Outfitter: Rapid Creek Outfitters; rapidcreek.com

Guiding in Grand Canyon since: 1980

Three essential skills for a commercial guide: 1) You must like people. Otherwise, you are not going to make it. 2) Have a passion for the outdoors. 3) Enjoy sharing a place with other people. You can learn about rowing along the way if you have that passion for people and the place.

Most intense trip experience: I did a trip with a nonprofit foundation where we took members of Native American tribes to their origin place in Grand Canyon. They had never been in the canyon before, but they had this sense about where to stop and get out of the boat and find petroglyphs or ruins. It was very powerful.

Outrageous item packed by a passenger: Once I had this passenger who had been told by her husband that we would be staying at fancy hotels every night. She didn’t like camping, and it was the only way she would join him on the trip. So she packed all these evening clothes and heels and a hair dryer. I discovered this as we were pushing off from Lees Ferry. The woman was shocked to know the truth but was a good sport about it. I doubt that couple is still married.

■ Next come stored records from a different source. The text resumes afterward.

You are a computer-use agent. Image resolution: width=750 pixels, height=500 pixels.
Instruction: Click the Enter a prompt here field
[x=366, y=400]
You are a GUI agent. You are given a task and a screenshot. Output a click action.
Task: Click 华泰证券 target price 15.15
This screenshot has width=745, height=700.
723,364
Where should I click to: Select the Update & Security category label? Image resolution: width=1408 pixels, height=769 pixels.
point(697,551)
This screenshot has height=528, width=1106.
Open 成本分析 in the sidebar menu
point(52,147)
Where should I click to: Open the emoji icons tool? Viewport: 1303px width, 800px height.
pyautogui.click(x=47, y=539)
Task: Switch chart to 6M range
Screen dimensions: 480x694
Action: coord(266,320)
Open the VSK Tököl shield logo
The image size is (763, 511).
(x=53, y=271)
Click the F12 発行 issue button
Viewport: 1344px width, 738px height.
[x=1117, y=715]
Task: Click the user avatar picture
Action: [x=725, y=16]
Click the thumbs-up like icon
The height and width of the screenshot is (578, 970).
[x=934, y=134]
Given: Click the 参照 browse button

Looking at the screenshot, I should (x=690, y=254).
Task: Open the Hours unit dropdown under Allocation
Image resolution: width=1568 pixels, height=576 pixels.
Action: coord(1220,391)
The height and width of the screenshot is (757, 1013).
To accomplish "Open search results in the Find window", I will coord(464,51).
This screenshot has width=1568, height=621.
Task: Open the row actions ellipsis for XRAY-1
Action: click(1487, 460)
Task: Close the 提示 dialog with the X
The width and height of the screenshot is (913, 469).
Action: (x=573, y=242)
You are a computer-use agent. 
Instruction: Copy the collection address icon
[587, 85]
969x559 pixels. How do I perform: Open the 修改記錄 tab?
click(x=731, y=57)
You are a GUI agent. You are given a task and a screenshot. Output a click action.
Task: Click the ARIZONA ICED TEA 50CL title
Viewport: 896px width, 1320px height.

Best part of being a guide: Getting to live close to the Earth and to rise and fall with the sun—and sharing that experience with other people. I am more at peace in Grand Canyon than anywhere else.

Worst part: The hard work of guiding means your body is going to wear out eventually. You have to have a back-up career plan.

Rafting Grand Canyon is unlike anywhere else because: The length of time spent on the river. You travel almost 300 wild miles, and that is unmatched in the United States.

Number one way Grand Canyon has changed me: I’ve become more kind toward others. Being a guide and having to take responsibility for a lot different types of people has given me compassion.

Besides guiding: Manages his own company, Rapid Creek Outfitters, and paddles rivers all over the West. “My buddies and I are always looking to try a new river.”